Having recently traveled in India and after meeting development folks of various stripes from economists in Delhi to social entrepreneurs in Hyderabad to geeks in Bangalore , I’m struck again by how important local data remains. It’s one thing to talk about global economic trends and macro indicators but quite another to understand what’s happening in one Indian state, say Andra Pradesh, compared to its neighbors. Imagine a citizen group comparing rainfall data between states , at the district level, compared to crop yields over two decades. That’s when things get interesting and potentially useful to users.
Much of the data we’ve “liberated” at the World Bank will be helpful to policy wonks, researchers, and perhaps students of global development but for most media organizations, civil society groups, and citizens, what matters most remains local or even hyper-local. So where’s that data and how do make it more widely available? Where’s the micro-data upon which national statistics are built and global indicators published? Why is it so seldom available?
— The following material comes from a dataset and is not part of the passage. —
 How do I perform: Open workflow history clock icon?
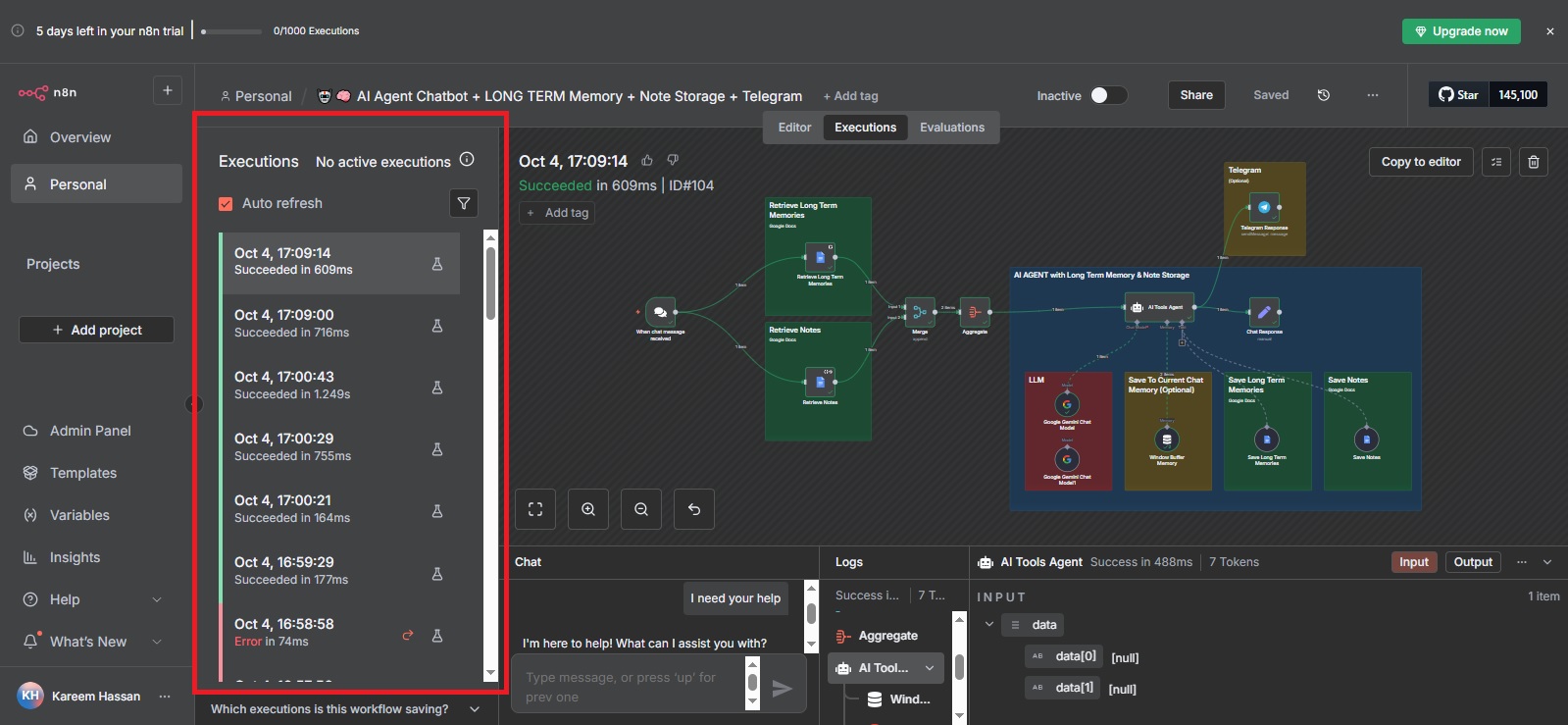pos(1323,95)
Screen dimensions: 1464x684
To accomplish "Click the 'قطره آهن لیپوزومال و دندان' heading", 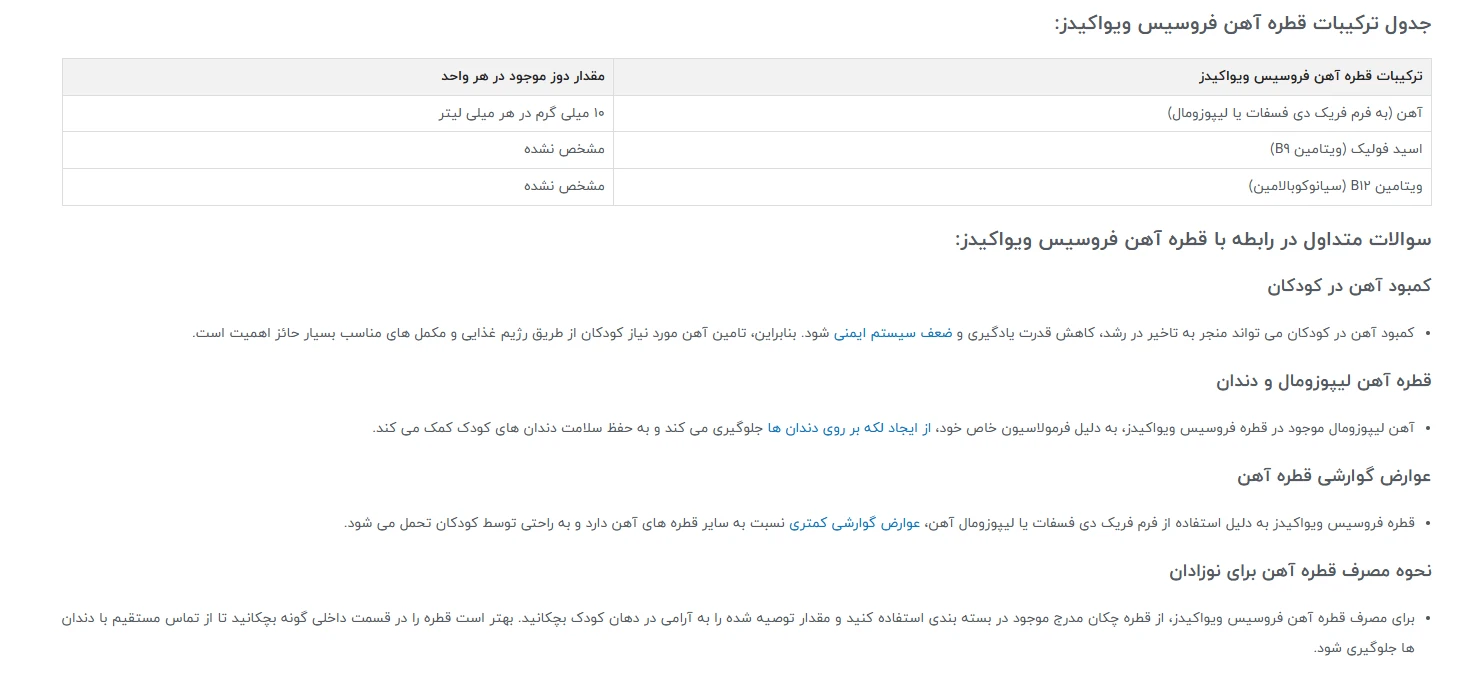I will [x=1323, y=381].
When will governments (rather than just international organizations) embrace Open Data and all the possibilities it affords?
Let’s start by acknowledging that data is political. To make information available on differential rates of development within a country is bound to create tension. Why are parts of countries developing faster than others? How are rates of “development” correlated to ethnic groups or faith communities? The truth is seldom clear but people regularly make claims based on anecdotal data or false information. Making information available to more people more regularly means more opportunities to cross check facts and allows a system of checks and balances to emerge.
It takes an ecosystem to build a well functioning democratic order. That ecosystem needs to provide reliable and clean fuel to many actors necessary to govern effectively. Data is fuel and reliable data in usable formats is refined fuel. I’m hoping the Bank’s Apps for Development Global Competition surfaces many national and local data sets that can be combined with global indicators to understand how things at the local level compare with global trends. I hope we also pinpoint where important gaps in data exist and where we need to work harder to find reliable information to solve important problems. In a world of data deluge, there is no shortage of information collected but parsing it, sorting it, and making it relevant locally is the real challenge. We want to hear from you, see your ideas, and work with you to make available the raw material to power the next economic or scientific revolution.